Her reign of terror apparently began soon after the Census was taken, with a newspaper mention of theft in Middleton in March 1892. The Habitual Criminals Register tells us that her conviction for this offense was her third, and offers us a description of her – 4' 11” tall, fresh complexion, light brown hair, dark green eyes, an oval face and “proportionate” build. She was by now an accomplished confidence trickster. She would pretend to be a young gentlelady in a temporarily embarrassed circumstance – an inheritance pending, a missed train, a letter that did not come in time – and seek lodgings with (usually) a local woman who did not customarily take in lodgers. She would then borrow money or rob them of small items like watches, scarves, or corsets, and disappear without notice.


Extract from the Habitual Criminals Register, 1892
Extract from the Habitual Criminals Register, 1892

By the time she got as far as what is now the Calder Valley she was ready to commit criminal offense #7. On the evening of October 10th 1893, Ada Towers of Knowlwood Road in Walsden answered a knock on the door to find an unnamed neighbour and Mary, with the neighbour asking Ada if she could take the stranger in. Mary said she was “so tired she could not travel to her home in Hebden Bridge” that night and must have put on quite a convincing show for this thin story to be acceptable. She stayed the night. The following morning at 5:30am she asked Ada if she could stay in bed a little longer and meet her later on, which Ada agreed to. Mary never turned up to their arranged meeting place. When Ada got home she found her house “ransacked”, with jewelry, clothing, hairpins and even silk bobbins missing. Where was Mary? Mary was now over a mile away, at Matilda Marshall’s house on Burnley Road, using the fine items she’d stolen to weave a more complicated story.


Todmorden and District News, November 3rd 1893
Todmorden and District News, November 3rd 1893

Mary was now an heiress who hailed from a “large villa residence” in Wolstenholme, waiting to reach 21 to obtain her inheritance, and needing somewhere to stay for a few days while she waited for her mother to come to Todmorden to pay Matilda for her lodgings and travel onwards from there. She stayed with Matilda for six days before disappearing again, curiously leaving behind almost everything she had taken from Ada Towers, but after having borrowed some money from Matilda to buy a new hat and leaving unannounced with her shawl and a few other small items she had borrowed.

EXTRACTED ENTRIES
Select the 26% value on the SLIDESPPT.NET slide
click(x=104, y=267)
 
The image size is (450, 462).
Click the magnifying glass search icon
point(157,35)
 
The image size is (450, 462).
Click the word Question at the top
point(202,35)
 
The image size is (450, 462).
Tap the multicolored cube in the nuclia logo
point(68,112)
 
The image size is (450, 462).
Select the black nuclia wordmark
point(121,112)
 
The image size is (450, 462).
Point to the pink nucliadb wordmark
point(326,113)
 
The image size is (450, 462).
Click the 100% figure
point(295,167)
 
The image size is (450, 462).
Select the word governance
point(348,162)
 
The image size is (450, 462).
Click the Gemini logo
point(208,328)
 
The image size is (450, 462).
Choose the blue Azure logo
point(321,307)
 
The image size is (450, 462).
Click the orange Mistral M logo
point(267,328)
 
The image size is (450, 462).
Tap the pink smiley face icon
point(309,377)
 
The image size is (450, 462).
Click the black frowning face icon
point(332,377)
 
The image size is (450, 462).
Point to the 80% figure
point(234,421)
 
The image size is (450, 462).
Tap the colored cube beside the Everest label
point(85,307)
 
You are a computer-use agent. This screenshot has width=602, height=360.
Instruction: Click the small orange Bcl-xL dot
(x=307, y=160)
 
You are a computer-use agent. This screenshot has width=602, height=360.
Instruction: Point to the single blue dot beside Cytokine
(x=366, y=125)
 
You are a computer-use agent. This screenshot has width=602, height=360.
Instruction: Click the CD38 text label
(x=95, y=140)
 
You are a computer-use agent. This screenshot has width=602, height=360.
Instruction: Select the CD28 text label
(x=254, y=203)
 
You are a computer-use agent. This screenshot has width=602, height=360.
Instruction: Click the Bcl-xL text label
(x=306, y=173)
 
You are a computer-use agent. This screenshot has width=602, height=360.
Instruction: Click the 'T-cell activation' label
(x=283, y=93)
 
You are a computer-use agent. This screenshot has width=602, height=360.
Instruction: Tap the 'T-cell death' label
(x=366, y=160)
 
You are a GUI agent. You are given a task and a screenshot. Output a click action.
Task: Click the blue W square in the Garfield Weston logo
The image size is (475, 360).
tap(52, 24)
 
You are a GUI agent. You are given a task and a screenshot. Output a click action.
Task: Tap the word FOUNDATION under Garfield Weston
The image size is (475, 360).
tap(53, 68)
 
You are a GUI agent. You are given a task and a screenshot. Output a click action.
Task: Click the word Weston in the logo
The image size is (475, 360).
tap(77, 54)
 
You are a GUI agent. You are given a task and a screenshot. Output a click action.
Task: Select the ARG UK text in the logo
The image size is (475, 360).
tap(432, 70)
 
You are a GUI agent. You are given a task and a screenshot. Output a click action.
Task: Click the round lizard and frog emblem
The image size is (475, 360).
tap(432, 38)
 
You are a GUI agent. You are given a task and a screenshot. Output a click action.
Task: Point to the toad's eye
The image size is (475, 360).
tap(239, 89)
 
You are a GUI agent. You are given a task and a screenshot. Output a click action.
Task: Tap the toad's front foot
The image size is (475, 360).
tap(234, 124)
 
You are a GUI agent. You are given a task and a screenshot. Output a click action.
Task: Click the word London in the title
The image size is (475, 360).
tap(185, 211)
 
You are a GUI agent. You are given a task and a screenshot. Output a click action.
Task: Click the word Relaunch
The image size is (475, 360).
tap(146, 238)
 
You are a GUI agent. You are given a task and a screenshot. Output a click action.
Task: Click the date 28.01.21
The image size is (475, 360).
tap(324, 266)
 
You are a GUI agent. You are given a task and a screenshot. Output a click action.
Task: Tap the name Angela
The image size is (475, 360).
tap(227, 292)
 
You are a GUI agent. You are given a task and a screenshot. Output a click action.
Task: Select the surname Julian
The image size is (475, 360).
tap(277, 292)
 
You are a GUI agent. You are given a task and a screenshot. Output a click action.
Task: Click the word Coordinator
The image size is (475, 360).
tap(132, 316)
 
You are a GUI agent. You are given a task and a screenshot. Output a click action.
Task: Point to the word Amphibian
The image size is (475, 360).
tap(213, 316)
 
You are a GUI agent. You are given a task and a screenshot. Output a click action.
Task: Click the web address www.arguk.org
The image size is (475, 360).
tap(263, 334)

PROBLEM SET
[a] For the passage about Mary's thefts, state whether each statement agrees with it, answering yes or no and quoting the words that decide it.
(i) Mary stayed with Matilda Marshall for six days.
(ii) Ada Towers lived on Burnley Road.
(iii) The Middleton theft conviction was Mary's first.
[b] Answer these questions from the passage about Mary's thefts:
(i) What height does the Habitual Criminals Register give for her?
(ii) At what time in the morning did Mary ask Ada if she could stay in bed a little longer?
(iii) In what place did Mary say her "large villa residence" was?

SOLUTIONS TO THE TASKS
[a]
(i) Yes: "She stayed with Matilda for six days before disappearing again"
(ii) No: "Ada Towers of Knowlwood Road in Walsden"
(iii) No: "her conviction for this offense was her third"

[b]
(i) 4' 11”
(ii) 5:30am
(iii) Wolstenholme